Antigone, die Schlampe

Das „anti gone theater projekt“ präsentierte seine erste Produktion „die letzte bin ich“: eine staubige Angelegenheit

Es gehört viel Mut dazu, einen schon so oft bearbeiteten Stoff wie den der Antigone-Dichtung ein weiteres Mal zu bearbeiten. Wird dafür auch noch die anspruchsvolle Form der Groteske, muss man sich seiner Sache sehr sicher sein. Theaterregisseur und Produzent Jürgen Müller-Othzen war das offenbar, als er mit dem „anti gone theater projekt“ eine solche groteske Bearbeitung einstudierte. Jetzt stellte er in der Schwankhalle seine Produktion „die letzte bin ich - antigone grotesk“ vor.

Gespannt war man jedoch nicht allein auf das kühne Unternehmen des Schweizer Theatermanns.
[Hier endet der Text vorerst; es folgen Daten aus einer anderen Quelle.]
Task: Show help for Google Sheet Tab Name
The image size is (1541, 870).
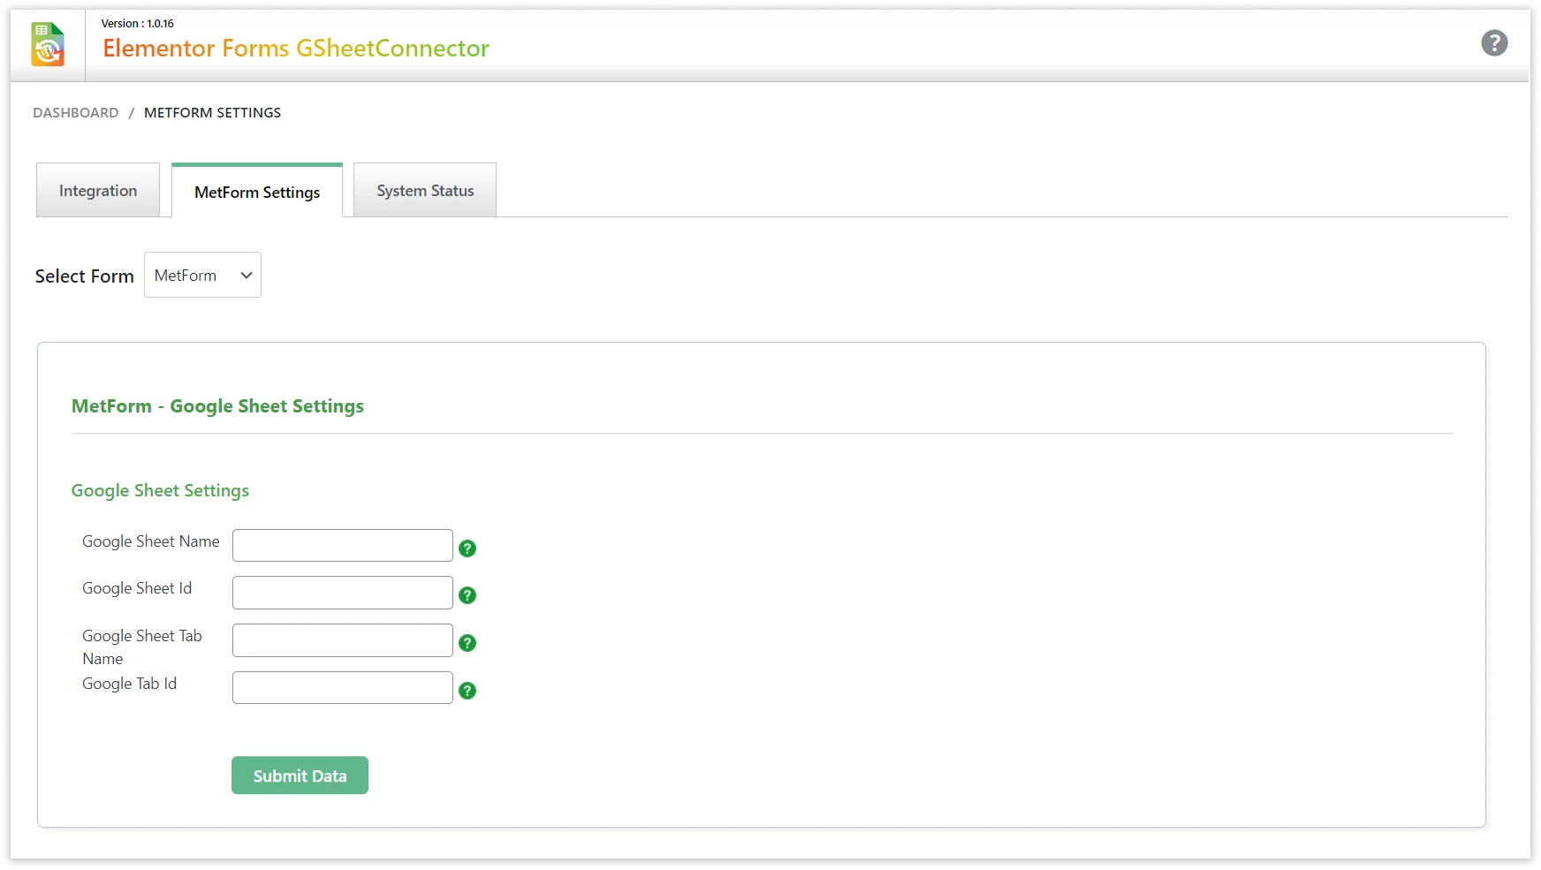Action: (x=467, y=643)
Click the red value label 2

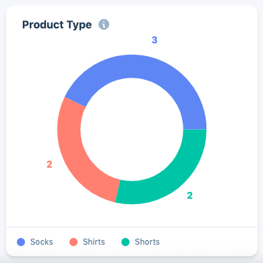click(49, 164)
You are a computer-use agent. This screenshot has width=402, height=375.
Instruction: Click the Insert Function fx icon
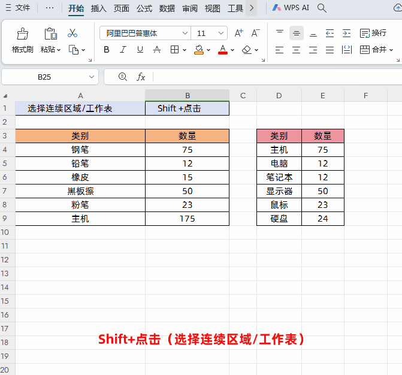click(141, 77)
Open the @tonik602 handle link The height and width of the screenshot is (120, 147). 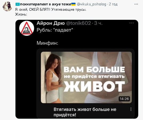78,23
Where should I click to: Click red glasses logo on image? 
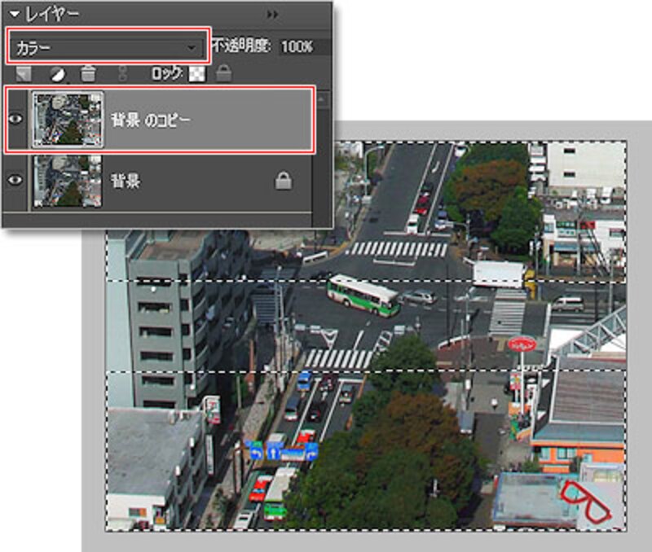[x=585, y=502]
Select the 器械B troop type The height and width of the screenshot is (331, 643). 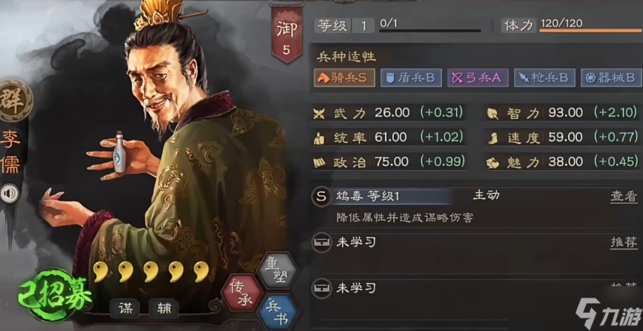611,78
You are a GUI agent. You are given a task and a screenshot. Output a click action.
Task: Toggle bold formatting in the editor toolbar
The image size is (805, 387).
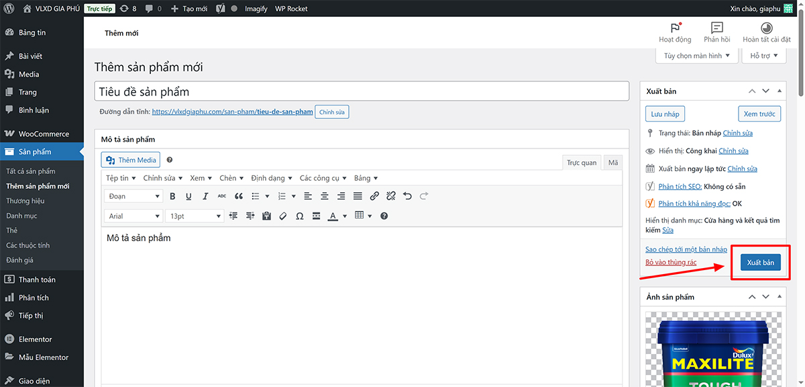tap(172, 196)
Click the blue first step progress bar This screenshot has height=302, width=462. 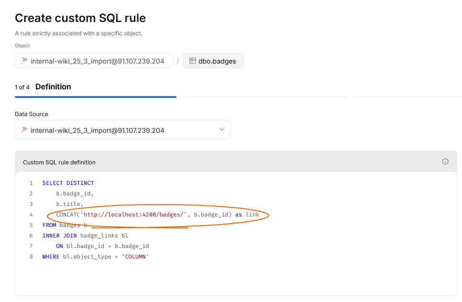point(96,97)
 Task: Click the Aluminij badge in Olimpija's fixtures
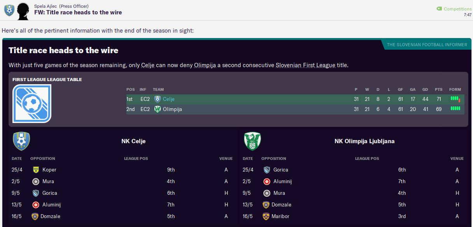266,181
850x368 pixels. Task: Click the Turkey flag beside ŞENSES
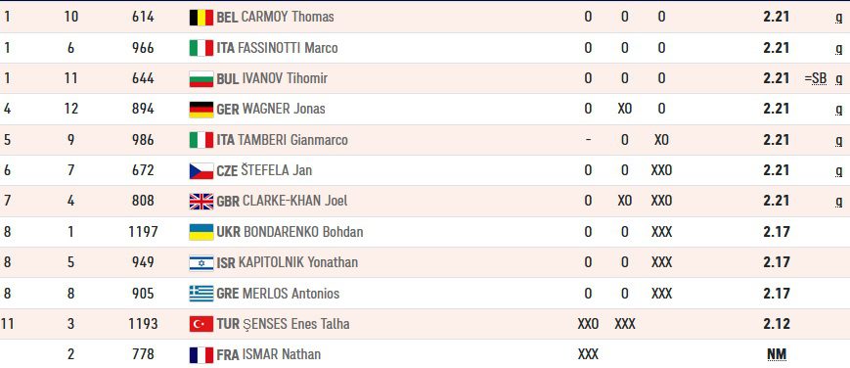tap(201, 324)
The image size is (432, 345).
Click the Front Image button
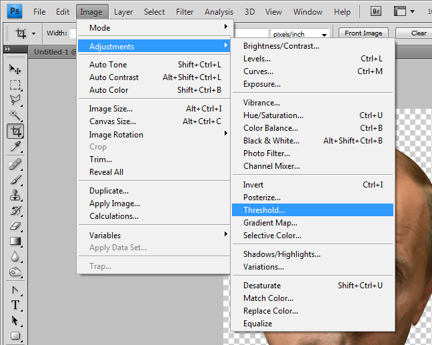pyautogui.click(x=363, y=33)
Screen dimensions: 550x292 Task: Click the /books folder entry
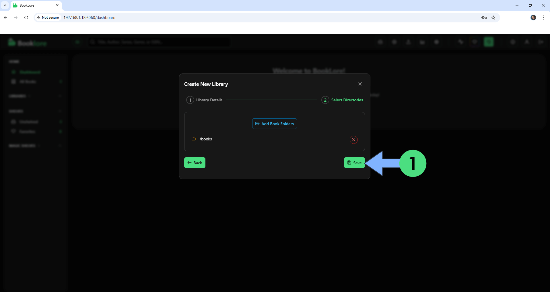point(205,139)
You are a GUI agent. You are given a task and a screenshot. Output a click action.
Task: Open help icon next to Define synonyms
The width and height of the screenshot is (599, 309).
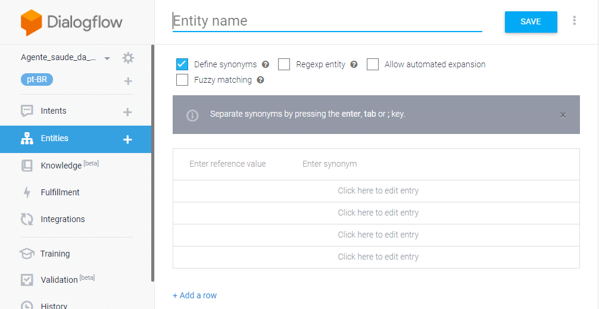pos(266,64)
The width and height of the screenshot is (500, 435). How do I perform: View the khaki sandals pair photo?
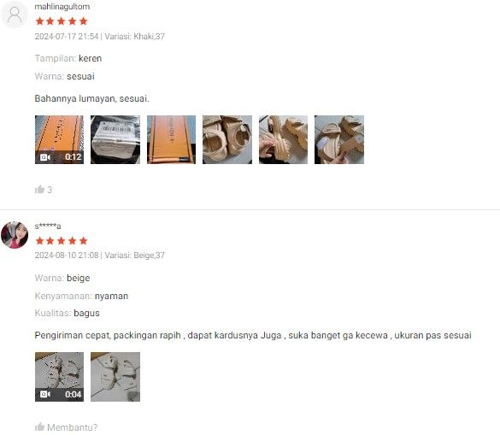click(x=227, y=139)
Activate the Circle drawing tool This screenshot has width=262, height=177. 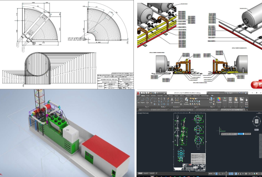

Für die AbsolventInnen der Schauspielschule Waldau-Theater und der Kunsthochschule in Ottersberg war die Premiere der Antigone-Groteske gleichzeitig der Startschuss für ihr gemeinsames Projekt. Getreu dem Motto „Nutze den Raum“ wurde das Publikum auf Sitzreihen an allen vier Wänden der Halle verteilt. In der Mitte lagen unzählige kleine Kisten und einige Puppen. Oder doch nicht, wie sich mit Beginn der Aufführung herausstellte. Tatsächlich hatten sich hier Menschen tot gestellt, die sich nun laut ächzend, stöhnend und kichernd im Staub zu räkeln begannen. „Meine Existenz, aus Staub geboren ist der Mythos!“, sprachen sie im Chor.

Es waren also „Staubgeborene“, graue, schmutzige Figuren, in spärlicher Bekleidung. Die seltsamen Wesen begannen nun damit, das Sophokles-Drama in Szene zu setzen. Für ihre Inszenierung richteten sie zunächst die Bühne ein. Ruck-zuck, und schon war aus sämtlichen herumliegenden Kästen ein Thron geformt, auf dem Kreon sich präsentieren konnte: Ein gelungener Einfall, der die so karg eingerichtete Bühne belebte.

Leider haben sich die Schmutzfinke bei den meisten Szenen auf eine Verhöhnung der Antigone-Figuren geeinigt: „Wie war sie denn wirklich, die kleine Antigone?“ „Schlampe!“ König Kreon (dargestellt von Peter Allmendinger) beschimpft sich als „feiges Arschloch“, und seine Gattin Eurydike (Yvonne Schad) klagt, sie habe sich „hineingeheiratet in diesen Scheiß!“

Ist das grotesk? Das Groteske zeichnet sich dadurch aus, das scheinbar Unvereinbare komisch-verfremdend zu verbinden. Die Verfremdung ist hier zweifellos gelungen. Aber komisch? Etwa Sätze wie „damals, als es noch um die Spendenaffäre ging, bei der Zeu-sisch-Demokratischen-Union ... O, da habe ich wohl in die Zukunft gesehen!“? Es reicht eben nicht aus, ein antikes Drama von beständig „Scheiße“ und „Arschloch“ brüllenden Erdmännchen spielen zu lassen, um grotesk zu sein.

Die wenigen Szenen, in denen sich die Eingestaubten dann doch einmal für Schauspiel ohne Pseudo-Verhöhnung entschieden, offenbarten erst die Fähigkeiten der Schauspieler. So Iokastes Monolog, in welchem Henriette Hense-Knipps die Mutter des Ödipus überzeugend als ewig Verdammte interpretierte.

Leider bot das Stück zu wenige solcher Szenen, zu viele der lauten Hohnrufe. Werden Figuren absichtlich lächerlich gemacht, kann zwischen vorsätzlich schlechtem Schauspiel und tatsächlichen Schwächen oft nicht leicht unterschieden werden. So musste das junge Ensemble sein Potenzial weitgehend im Dunkeln lassen.